There are a variety of other methods too. There is simple 6 dimensional real-space cross correlation. You can place points by hand, or according to a model. For instance, if you are trying to identify viral spike proteins, and the virus is spherical, and the spike proteins are always on the surface of the sphere, you have a great starting point. So you can say "place points at n interval along the surface of this sphere" and then oversample the spherical surface. You then take a reference volume (can be generated a number of ways), and check each point you placed to see how well it matches the reference volume.

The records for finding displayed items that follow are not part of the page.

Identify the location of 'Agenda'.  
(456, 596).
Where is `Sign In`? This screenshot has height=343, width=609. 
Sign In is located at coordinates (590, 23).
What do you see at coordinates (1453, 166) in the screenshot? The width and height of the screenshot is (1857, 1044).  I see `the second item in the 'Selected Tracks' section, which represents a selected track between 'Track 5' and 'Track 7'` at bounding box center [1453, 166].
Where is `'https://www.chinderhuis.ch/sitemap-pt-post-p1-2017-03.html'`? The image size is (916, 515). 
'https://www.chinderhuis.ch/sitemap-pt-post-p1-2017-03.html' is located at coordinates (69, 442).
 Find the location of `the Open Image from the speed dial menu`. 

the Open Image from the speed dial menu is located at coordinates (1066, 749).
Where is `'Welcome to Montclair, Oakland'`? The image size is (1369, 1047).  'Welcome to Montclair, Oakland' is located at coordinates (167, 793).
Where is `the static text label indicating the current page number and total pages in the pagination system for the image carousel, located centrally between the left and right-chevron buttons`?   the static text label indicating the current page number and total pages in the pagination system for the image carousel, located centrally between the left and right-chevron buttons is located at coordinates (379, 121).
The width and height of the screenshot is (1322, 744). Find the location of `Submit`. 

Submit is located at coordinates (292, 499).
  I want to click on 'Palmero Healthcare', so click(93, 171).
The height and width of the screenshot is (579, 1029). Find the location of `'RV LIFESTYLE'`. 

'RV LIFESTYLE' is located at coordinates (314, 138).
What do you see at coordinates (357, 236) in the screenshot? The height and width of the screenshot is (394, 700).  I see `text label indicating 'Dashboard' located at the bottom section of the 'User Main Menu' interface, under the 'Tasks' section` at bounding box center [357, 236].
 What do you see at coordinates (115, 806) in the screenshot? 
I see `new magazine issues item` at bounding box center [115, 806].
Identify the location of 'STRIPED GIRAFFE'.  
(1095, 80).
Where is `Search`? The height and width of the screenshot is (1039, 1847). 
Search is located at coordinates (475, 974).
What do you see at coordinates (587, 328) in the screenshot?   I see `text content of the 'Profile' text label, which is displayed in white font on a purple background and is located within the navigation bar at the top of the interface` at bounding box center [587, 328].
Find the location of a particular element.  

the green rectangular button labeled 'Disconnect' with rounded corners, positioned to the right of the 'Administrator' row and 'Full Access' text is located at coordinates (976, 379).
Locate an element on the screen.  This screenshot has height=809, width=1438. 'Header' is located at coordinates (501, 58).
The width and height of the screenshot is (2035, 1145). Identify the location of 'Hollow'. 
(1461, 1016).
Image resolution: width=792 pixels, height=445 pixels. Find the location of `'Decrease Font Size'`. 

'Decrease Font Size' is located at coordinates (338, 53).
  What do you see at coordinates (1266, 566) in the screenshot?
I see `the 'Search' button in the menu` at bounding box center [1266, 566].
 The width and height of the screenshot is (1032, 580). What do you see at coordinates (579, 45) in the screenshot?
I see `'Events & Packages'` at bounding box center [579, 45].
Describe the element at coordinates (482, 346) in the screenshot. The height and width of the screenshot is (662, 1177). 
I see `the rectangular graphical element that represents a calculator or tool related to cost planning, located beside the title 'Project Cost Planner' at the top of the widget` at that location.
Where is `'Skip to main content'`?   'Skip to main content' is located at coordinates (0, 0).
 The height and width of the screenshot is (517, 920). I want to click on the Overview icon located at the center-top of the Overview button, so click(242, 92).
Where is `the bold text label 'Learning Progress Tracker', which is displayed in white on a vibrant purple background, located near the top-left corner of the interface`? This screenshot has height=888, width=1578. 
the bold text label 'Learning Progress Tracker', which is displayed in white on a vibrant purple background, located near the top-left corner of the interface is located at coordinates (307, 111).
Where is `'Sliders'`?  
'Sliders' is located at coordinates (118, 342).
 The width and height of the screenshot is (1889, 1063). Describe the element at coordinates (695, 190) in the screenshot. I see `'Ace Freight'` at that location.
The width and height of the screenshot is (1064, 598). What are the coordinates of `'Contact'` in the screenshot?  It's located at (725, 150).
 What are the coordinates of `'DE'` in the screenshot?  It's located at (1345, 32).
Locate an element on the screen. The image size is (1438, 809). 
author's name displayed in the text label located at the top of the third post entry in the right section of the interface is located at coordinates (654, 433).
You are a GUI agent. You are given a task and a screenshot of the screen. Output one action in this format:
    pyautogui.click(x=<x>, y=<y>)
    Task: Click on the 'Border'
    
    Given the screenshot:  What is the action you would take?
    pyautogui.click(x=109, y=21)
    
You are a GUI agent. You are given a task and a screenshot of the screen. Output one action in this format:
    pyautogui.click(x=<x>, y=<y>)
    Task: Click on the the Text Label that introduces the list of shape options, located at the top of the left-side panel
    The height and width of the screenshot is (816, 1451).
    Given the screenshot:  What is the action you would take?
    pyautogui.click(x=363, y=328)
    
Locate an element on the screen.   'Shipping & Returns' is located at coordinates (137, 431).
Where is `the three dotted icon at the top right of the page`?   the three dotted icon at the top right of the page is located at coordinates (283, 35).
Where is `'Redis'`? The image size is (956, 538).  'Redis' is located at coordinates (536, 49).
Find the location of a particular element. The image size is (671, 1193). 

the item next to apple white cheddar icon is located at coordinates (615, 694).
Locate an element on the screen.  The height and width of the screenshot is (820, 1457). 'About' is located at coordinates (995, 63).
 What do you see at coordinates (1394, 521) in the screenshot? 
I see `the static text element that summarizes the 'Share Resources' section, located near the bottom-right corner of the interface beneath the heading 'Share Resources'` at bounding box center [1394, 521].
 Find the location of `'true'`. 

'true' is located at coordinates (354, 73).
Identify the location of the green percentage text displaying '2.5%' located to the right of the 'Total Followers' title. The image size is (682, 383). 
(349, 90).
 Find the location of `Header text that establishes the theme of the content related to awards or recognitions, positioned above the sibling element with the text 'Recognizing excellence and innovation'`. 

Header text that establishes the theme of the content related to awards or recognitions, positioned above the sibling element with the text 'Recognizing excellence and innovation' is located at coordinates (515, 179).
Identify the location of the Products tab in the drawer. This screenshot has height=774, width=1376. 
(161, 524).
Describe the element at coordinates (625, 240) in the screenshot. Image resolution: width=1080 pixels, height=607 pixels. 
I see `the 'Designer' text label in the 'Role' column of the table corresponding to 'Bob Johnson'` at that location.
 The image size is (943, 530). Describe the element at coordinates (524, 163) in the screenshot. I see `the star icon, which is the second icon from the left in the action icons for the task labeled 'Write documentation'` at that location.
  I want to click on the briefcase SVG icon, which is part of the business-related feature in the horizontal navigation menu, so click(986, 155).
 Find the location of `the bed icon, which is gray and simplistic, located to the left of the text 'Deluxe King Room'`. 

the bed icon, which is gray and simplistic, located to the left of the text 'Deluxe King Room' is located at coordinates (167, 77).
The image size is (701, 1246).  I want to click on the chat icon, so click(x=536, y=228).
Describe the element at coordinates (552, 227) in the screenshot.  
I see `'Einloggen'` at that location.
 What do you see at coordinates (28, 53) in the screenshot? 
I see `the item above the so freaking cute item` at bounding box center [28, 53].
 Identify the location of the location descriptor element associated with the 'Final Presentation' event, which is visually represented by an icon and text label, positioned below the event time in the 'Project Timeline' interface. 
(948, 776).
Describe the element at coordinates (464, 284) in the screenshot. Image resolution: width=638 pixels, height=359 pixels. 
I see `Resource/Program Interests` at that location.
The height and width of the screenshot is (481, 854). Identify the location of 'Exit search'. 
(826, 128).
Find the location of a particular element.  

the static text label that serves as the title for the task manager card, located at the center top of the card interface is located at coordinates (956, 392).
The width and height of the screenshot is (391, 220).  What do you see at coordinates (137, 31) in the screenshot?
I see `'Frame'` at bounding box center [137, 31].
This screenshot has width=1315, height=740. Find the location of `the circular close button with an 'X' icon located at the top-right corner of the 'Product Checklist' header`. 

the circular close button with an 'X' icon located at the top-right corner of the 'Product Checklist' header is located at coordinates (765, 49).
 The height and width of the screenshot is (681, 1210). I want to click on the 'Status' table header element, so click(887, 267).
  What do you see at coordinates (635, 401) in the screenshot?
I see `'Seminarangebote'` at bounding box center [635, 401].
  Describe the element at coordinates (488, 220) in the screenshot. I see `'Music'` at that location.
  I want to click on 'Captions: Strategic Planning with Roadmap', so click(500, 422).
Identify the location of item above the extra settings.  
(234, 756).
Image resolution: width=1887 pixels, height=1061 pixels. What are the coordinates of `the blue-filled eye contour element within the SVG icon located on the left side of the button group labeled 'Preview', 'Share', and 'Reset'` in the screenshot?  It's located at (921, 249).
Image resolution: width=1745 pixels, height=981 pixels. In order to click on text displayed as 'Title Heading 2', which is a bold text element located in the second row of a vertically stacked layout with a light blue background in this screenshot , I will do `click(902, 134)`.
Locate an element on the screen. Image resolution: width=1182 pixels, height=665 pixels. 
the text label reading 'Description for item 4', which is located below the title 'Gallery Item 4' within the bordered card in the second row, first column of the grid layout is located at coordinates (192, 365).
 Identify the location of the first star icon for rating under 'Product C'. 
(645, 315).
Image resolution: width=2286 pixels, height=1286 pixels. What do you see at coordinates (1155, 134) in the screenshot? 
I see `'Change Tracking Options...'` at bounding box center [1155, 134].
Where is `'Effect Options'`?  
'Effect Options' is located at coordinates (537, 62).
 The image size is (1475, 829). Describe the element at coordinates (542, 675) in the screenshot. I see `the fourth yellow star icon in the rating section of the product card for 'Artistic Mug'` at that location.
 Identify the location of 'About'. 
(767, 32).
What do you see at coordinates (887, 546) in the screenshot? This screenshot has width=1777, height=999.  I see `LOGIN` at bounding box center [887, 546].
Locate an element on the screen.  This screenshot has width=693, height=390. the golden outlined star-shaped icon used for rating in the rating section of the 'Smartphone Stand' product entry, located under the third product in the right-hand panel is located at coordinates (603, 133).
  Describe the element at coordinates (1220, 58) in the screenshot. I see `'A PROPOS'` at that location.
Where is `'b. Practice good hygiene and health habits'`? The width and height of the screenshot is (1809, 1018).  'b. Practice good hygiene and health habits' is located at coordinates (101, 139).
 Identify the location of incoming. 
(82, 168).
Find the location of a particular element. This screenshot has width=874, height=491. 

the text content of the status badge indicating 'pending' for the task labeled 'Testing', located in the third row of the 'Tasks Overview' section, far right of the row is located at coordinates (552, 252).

You can allow for rotations and translations of the reference volume at each point, and if you find points that are too close together, you can merge them automatically.
If you have a high contrast, relatively static protein (such as a ribosome), you can do 2D template matching in the tomogram, where you use a central slice (or maybe a collapsed projection) to do cross correlation in 3 dimensions instead of six (X translation, Y, translation, Z rotation). Or you can beef that up with more neural network/YOLO type stuff.
EDIT: To expand on this, continuous density like membranes can be roughly modeled just with techniques like thresholding, watershedding, etc. There are some neural nets such as Membrain [0] and tomoseg [1] (also by the author of this paper), but membranes certainly are trickier. I typically segment membranes by hand (and do so rarely).
ChimeraX has a VR functionality. Certain modeling programs still support Nvidia's Stereo3D (Coot, PyMOL, Chimera, ChimeraX, and more) which I still use for modeling.
That relies on X11 unfortunately, so I'm looking for a new way to do 3D viewing.
The one-line command to go from EMAN2 coordinates to Unreal Engine 5 is kind of crazy.
As usual on these (rare) threads, I'm happy to answer any questions about structural biology or cryo-EM.